Miss Lelache gazed at him a while, her chin on her hands. “Well. Go on,” she said at last, sharply. He was quite right about what she was thinking, but damned if she was going to admit it. Anyway, so what if he was crazy? What sane person could live in this world and not be crazy?

He looked down at his hands for a minute, evidently trying to collect his thoughts. “You see,” he said, “he has this machine. A device like the EEG recorder, but it provides a kind of analysis and feedback of the brain waves.”                                              

“You mean he’s a Mad Scientist with an Infernal Machine?”

The client smiled feebly. “I make it sound that way. No, I believe that he has a very good reputation as a research scientist, and that he’s genuinely dedicated to helping people. I’m sure he doesn’t intend any harm to me or anyone. His motives are very high.” He encountered the disenchanted gaze of the Black Widow a moment, and stuttered. “The, the machine. Well, I can’t tell you how it works, but anyway he’s using it on me to keep my brain in the d-state, as he calls it—that’s one term for the kind of special sleep you have when you’re dreaming. It’s quite different from ordinary sleep. He sends me to sleep hypnotically, and then turns this machine on so that I start dreaming at once—one doesn’t usually. Or that’s how I understand it. The machine makes sure that I dream, and I think it intensifies the dream-state, too. And then I dream what he’s told me to dream in hypnosis.”

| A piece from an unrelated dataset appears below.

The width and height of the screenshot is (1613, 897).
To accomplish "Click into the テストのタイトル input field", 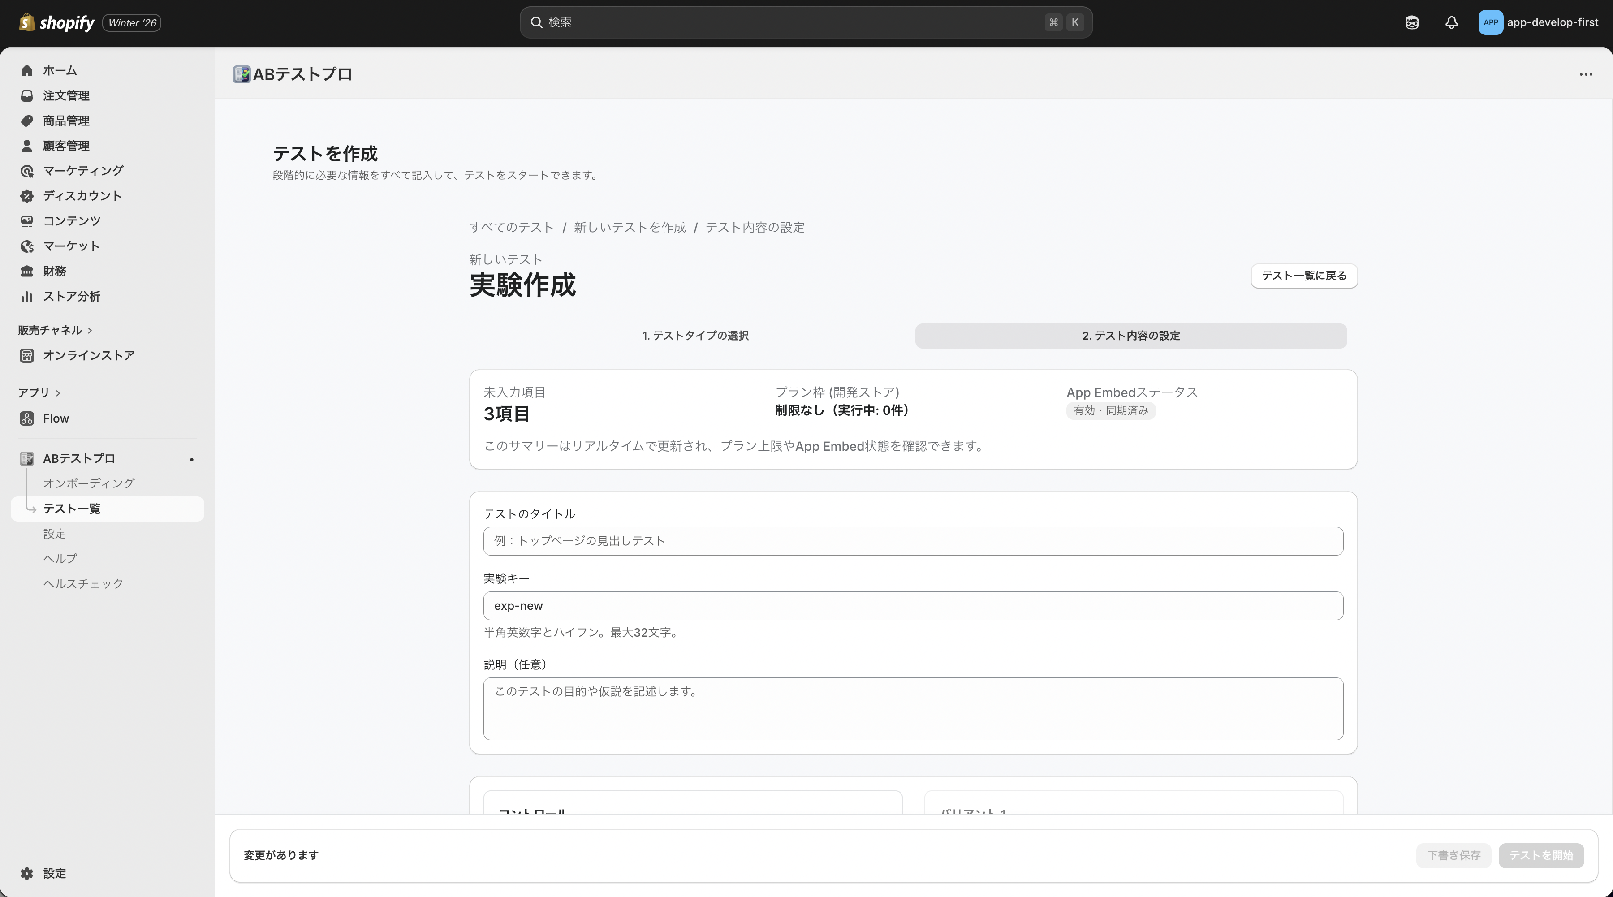I will (912, 541).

“Well. It sounds like a foolproof method for an old-fashioned psychoanalyst to get dreams to analyze. But instead of that he’s telling you what to dream, by hypnotic suggestion? So I assume he’s conditioning you via dreams, for some reason. Now, it’s well established that under hypnotic suggestion a person can and will do almost anything, whether or not his conscience would permit it in a normal state: that’s been known since the middle of the last century, and legally established since Somerville v. Projansky in ‘88. Well. Do you have any grounds for believing that this doctor has been using hypnosis to suggest that you perform anything dangerous, anything you’d find it morally repugnant to do?”

The client hesitated. “Dangerous, yes. If you accept that a dream can be dangerous. But he doesn’t direct me to do anything. Only to dream them.”

“Well, are the dreams he suggests morally repugnant to you?”